• Work instruction
Below are some records; quote exactly the lines from the one that contains "Where should I click to: Open the" through the one that contains "Image resolution: width=1255", inclusive, and no others.

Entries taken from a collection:

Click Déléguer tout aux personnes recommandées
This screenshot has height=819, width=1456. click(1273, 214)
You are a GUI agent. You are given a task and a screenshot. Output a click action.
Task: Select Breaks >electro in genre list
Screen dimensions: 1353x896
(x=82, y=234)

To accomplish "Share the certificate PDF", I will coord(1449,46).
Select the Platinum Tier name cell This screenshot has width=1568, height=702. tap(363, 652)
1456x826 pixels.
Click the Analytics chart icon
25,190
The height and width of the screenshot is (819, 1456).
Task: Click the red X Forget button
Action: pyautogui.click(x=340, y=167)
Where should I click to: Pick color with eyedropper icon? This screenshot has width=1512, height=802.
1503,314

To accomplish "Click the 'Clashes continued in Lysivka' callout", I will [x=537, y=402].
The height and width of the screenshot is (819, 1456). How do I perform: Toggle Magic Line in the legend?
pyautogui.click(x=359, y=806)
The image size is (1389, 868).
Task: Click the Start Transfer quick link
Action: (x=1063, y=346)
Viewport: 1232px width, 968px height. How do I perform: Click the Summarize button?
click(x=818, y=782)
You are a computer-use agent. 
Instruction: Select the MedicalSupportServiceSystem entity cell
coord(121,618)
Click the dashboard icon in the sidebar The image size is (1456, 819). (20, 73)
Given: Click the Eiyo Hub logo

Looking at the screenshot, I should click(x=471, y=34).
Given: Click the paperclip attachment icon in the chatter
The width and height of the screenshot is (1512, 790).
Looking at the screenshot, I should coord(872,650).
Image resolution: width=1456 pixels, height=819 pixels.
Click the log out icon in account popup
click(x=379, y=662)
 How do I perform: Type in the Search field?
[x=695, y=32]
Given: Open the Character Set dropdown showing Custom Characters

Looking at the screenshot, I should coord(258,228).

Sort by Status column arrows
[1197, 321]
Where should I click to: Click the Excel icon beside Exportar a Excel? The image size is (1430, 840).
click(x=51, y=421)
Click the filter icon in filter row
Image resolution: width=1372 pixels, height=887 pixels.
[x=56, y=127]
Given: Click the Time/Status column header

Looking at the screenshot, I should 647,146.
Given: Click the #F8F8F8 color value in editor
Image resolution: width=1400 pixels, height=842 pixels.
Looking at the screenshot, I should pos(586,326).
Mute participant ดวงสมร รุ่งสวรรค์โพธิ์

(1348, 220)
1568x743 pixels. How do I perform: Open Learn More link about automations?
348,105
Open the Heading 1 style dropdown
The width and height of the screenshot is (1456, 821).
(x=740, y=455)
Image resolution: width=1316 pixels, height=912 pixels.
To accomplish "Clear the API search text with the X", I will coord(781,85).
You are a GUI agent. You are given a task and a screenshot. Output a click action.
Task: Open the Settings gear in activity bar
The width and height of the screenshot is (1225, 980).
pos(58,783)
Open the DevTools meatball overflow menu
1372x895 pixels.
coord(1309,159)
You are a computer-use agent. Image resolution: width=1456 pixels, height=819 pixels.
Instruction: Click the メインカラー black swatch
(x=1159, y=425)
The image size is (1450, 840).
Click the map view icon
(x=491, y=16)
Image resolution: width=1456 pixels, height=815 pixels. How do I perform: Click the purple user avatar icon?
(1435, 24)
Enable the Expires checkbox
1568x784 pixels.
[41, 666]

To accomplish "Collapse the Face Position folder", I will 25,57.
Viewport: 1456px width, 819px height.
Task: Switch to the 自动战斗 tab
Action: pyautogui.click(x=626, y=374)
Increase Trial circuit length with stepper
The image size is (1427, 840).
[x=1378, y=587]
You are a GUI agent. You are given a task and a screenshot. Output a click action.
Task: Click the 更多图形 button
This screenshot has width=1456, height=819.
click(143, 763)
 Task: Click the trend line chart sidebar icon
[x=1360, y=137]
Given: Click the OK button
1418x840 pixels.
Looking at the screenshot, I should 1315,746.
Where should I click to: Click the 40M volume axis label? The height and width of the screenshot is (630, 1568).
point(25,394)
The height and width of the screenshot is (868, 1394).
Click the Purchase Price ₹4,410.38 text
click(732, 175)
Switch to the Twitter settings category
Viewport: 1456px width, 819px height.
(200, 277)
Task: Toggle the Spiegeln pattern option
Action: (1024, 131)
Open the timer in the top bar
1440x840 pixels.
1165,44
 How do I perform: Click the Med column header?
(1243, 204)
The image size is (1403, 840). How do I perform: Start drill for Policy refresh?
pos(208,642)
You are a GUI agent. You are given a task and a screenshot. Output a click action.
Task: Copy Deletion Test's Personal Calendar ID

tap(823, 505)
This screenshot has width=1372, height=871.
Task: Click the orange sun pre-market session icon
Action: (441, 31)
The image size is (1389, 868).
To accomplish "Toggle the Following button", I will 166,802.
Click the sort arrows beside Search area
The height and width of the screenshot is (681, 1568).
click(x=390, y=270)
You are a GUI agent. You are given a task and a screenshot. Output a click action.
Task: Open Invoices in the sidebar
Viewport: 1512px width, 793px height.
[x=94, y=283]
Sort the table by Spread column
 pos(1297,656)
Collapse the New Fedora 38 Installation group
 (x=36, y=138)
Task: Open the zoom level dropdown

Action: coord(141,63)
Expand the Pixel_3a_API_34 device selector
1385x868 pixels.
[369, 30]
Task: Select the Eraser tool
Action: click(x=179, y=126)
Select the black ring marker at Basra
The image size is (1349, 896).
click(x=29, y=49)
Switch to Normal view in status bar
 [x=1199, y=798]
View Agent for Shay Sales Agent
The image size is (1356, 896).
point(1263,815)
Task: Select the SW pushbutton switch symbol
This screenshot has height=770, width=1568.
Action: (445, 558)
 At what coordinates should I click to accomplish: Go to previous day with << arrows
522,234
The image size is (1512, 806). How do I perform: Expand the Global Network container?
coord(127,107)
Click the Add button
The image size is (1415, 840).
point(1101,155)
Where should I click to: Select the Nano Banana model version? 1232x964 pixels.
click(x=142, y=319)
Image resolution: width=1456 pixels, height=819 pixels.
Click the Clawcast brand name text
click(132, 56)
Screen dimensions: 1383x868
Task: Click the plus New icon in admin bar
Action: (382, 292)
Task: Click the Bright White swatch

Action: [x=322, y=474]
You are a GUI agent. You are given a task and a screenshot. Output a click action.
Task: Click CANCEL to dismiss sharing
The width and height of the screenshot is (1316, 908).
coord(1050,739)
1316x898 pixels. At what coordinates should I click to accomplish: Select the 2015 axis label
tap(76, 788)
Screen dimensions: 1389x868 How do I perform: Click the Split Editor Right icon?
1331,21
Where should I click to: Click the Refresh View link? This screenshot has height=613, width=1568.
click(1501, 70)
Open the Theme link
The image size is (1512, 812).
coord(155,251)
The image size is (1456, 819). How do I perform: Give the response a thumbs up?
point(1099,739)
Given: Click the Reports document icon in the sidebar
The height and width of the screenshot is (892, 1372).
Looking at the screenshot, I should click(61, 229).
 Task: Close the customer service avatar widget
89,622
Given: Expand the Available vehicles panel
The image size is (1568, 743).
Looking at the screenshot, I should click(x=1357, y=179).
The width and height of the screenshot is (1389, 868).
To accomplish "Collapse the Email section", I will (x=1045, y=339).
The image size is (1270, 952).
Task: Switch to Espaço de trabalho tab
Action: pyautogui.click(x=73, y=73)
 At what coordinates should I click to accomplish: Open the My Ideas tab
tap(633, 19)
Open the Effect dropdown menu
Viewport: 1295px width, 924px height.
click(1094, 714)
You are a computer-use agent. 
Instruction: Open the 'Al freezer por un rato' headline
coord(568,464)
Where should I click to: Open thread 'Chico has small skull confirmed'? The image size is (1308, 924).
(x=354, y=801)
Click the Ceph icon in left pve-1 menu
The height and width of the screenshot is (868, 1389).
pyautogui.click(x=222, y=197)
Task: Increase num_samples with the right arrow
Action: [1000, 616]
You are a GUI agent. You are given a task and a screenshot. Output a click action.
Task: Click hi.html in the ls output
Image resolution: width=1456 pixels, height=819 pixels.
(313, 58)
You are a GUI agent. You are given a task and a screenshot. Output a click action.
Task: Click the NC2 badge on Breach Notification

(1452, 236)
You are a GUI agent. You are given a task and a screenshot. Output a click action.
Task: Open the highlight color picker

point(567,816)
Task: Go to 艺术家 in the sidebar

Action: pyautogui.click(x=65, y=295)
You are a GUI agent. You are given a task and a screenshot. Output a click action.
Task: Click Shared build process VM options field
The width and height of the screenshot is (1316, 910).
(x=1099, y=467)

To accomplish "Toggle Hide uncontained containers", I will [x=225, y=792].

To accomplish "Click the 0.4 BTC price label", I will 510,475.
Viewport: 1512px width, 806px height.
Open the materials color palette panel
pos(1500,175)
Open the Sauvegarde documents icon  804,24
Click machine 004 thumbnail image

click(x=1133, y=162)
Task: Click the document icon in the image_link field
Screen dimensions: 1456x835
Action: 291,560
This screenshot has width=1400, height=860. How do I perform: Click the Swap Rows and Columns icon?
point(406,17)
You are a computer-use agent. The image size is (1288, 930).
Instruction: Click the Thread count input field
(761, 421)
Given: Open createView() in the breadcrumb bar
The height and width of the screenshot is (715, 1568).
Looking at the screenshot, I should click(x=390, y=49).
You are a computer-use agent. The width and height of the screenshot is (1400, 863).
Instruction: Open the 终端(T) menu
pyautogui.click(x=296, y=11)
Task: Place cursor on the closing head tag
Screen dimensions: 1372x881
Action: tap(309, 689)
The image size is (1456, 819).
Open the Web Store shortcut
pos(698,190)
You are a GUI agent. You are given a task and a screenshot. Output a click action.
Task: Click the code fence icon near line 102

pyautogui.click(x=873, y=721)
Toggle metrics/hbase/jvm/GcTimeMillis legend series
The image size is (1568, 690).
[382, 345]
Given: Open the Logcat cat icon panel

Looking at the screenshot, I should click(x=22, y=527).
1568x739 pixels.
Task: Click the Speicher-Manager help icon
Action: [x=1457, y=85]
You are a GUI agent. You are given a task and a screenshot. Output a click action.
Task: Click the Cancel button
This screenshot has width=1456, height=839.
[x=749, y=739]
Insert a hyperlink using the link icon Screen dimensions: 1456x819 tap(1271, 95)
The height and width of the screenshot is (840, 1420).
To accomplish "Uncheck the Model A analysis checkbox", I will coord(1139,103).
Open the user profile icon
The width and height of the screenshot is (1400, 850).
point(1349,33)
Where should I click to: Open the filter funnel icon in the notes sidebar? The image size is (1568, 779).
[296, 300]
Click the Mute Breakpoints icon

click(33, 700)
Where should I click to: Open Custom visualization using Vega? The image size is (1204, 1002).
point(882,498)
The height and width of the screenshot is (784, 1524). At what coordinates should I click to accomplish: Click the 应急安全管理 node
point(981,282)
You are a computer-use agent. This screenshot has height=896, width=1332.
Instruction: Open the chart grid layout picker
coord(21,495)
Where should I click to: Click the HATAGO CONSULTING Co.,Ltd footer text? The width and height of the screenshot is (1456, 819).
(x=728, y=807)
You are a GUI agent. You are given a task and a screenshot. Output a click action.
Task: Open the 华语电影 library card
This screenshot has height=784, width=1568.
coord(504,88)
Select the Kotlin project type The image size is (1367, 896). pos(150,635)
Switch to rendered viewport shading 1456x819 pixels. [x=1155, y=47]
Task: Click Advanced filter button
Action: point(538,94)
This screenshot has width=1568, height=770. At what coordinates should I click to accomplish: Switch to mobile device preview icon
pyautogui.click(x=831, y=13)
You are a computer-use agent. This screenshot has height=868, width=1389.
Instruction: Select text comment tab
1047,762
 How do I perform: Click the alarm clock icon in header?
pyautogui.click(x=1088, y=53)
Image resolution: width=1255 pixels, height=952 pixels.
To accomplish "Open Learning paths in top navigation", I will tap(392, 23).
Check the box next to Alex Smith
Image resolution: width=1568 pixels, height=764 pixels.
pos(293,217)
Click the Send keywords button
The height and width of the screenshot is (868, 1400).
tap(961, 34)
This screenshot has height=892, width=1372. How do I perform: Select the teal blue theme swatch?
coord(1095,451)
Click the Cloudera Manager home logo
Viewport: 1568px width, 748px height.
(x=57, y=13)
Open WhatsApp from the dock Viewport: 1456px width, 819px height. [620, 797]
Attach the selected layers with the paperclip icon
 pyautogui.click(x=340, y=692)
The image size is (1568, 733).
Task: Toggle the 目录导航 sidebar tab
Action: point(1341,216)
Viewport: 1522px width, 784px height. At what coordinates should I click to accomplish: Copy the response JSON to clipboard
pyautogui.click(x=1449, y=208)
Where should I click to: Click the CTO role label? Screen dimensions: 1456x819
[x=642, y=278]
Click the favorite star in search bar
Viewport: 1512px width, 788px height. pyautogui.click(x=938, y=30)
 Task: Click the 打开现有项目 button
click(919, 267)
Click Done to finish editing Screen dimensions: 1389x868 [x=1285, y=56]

• Your response
Where should I click to: Open the filter funnel icon in the notes sidebar? The image size is (1568, 779).
[296, 300]
Click the Mute Breakpoints icon

click(33, 700)
Where should I click to: Open Custom visualization using Vega? The image size is (1204, 1002).
point(882,498)
The height and width of the screenshot is (784, 1524). At what coordinates should I click to accomplish: Click the 应急安全管理 node
point(981,282)
You are a computer-use agent. This screenshot has height=896, width=1332.
Instruction: Open the chart grid layout picker
coord(21,495)
Where should I click to: Click the HATAGO CONSULTING Co.,Ltd footer text? The width and height of the screenshot is (1456, 819).
(x=728, y=807)
You are a GUI agent. You are given a task and a screenshot. Output a click action.
Task: Open the 华语电影 library card
This screenshot has height=784, width=1568.
coord(504,88)
Select the Kotlin project type The image size is (1367, 896). pos(150,635)
Switch to rendered viewport shading 1456x819 pixels. [x=1155, y=47]
Task: Click Advanced filter button
Action: point(538,94)
This screenshot has width=1568, height=770. At what coordinates should I click to accomplish: Switch to mobile device preview icon
pyautogui.click(x=831, y=13)
You are a computer-use agent. This screenshot has height=868, width=1389.
Instruction: Select text comment tab
1047,762
 How do I perform: Click the alarm clock icon in header?
pyautogui.click(x=1088, y=53)
Image resolution: width=1255 pixels, height=952 pixels.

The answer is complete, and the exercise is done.